Mais cette solution doit demeurer exceptionnelle. L’accent doit être mis, par priorité, sur la nécessité d’intégrer les personnes âgées dans la société, tout en leur fournissant les moyens de continuer, le plus longtemps possible, à mener une vie indépendante par la construction de logements adaptés, par la généralisation de l’aide-ménagère à domicile, par la création des services sociaux de toute nature qui leur sont nécessaires, par l’organisation de leur occupation et de leurs loisirs.
Ainsi, tout en évitant de faire naître chez les vieillards un sentiment de dépendance, pourra-t-on respecter le besoin qu’ils éprouvent de conserver leur place dans une société normale, d’être mêlés constamment à des adultes et à des enfants.
Ces données fondamentales commandent toute politique de la vieillesse. Celle-ci doit tendre à une adaptation sans ségrégation. Il est même préférable de renoncer à une adaptation trop parfaite si elle ne peut être réalisée qu’au prix d’un isolement des personnes âgées. C’est dire que la politique de la vieillesse ne se suffit pas à elle-même.
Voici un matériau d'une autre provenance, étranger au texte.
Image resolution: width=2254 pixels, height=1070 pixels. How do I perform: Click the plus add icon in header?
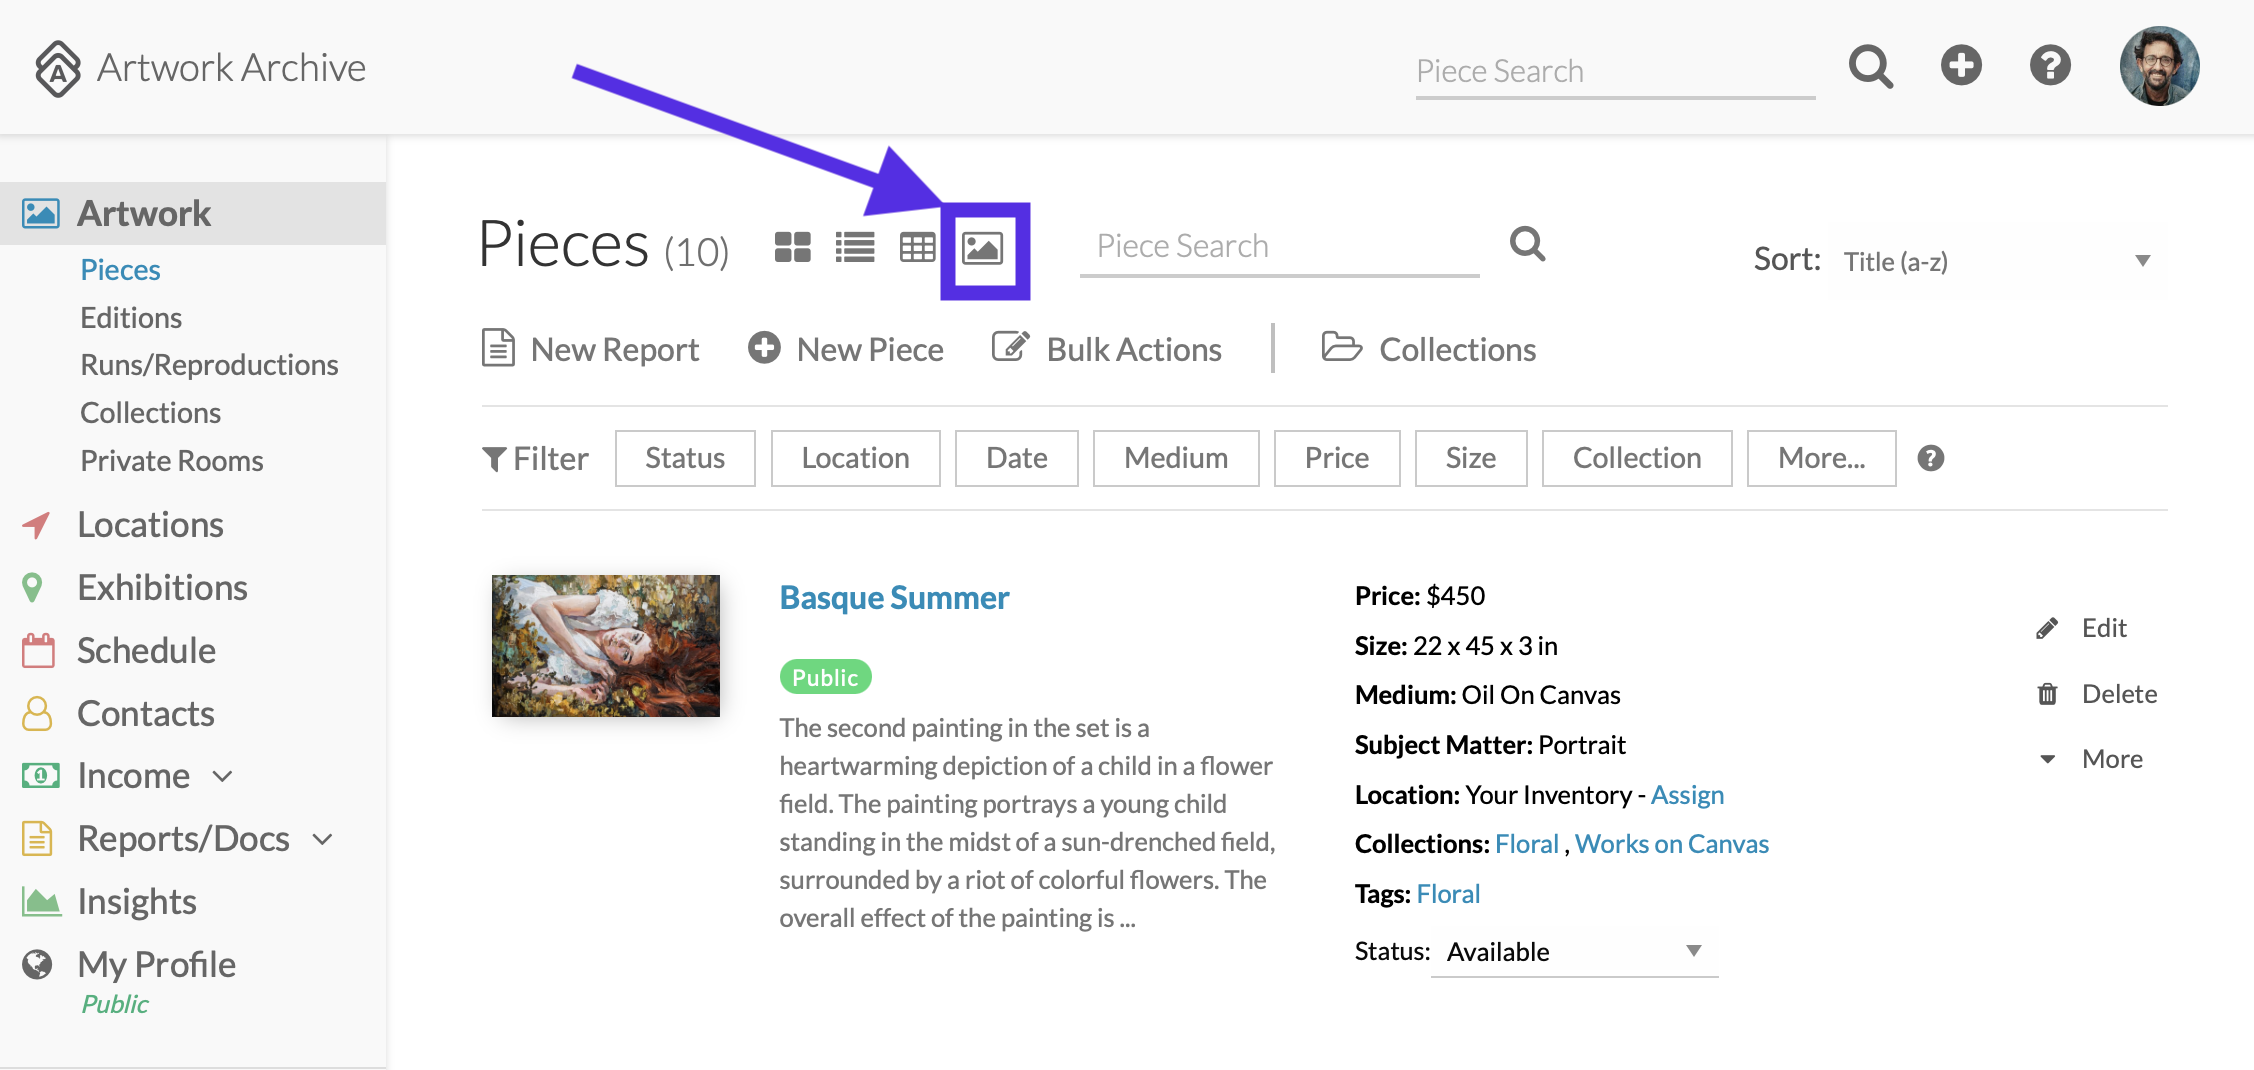coord(1961,66)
Elle n’est et ne peut être qu’un aspect d’une politique plus large, tendant à assurer un aménagement harmonieux de l’ensemble de la société, en vue de permettre à chacun d’occuper, à tout moment, la place qui lui assure l’épanouissement le plus complet de sa personnalité, dans son intérêt propre comme dans l’intérêt de la communauté elle-même, compte tenu tant de l’âge que des autres éléments qui déterminent cette personnalité.
[…]
Une vieillesse qui ne doit plus être sacrifiée
La population âgée a été, dans une large mesure, sacrifiée par la politique sociale française des quinze dernières années [rappelons à nouveau que nous sommes au début des années 1960]. La priorité donnée au cours de cette période à l’encouragement de la natalité, à la politique de la famille et de l’enfance, était à coup sûr légitime, car le redressement de notre démographie était la condition de l’expansion économique, et il eût été vain de vouloir améliorer le sort des vieux sans développer la population active, la production nationale, et, par là, les revenus à répartir.
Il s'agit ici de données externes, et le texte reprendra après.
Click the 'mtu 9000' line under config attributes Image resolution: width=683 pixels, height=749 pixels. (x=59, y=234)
Mais il est un moment où la misère et les souffrances de la population âgée ne sont plus supportables, ne sont plus dignes d’un pays civilisé. C’est un fait qu’une masse importante de personnes âgées ont des ressources insuffisantes pour s’assurer des conditions matérielles d’existence décentes et vivent dans des conditions psychologiques et morales déplorables, dans un état d’isolement et d’abandon générateur d’une détresse psychique plus grave encore que la détresse matérielle. Si l’insuffisance de l’effort accompli au profit de ce groupe social peut s’expliquer par la nécessité de favoriser les jeunes, elle ne saurait en tout cas justifier l’absence de toute politique de la vieillesse au cours de la dernière période.
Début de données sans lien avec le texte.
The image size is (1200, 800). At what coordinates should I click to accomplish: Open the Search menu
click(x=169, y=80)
Ce n’est pas à dire, certes, que rien n’a été fait au profit des personnes âgées. Bien au contraire, l’analyse des initiatives publiques et privées en faveur de celles-ci révèle une multitude de mesures ou de réalisations dans les domaines les plus divers, au niveau local, régional ou national. Peu de pays sans doute comptent autant de régimes de retraite légaux ou conventionnels ; les hospices sont nombreux et accueillent une fraction non négligeable des vieillards les plus déshérités ; c’est peut-être dans le domaine de l’aide aux personnes âgées que les administrations municipales et les œuvres privées font l’effort le plus grand. Mais ces initiatives, prises en ordre dispersé, au gré des pressions des uns, de la générosité des autres, laissant subsister trop de lacunes, consacrent aussi trop d’inégalités choquantes. Elles n’ont pas suffi à supprimer ou à éviter les injustices et les souffrances qui se font sans cesse plus criantes.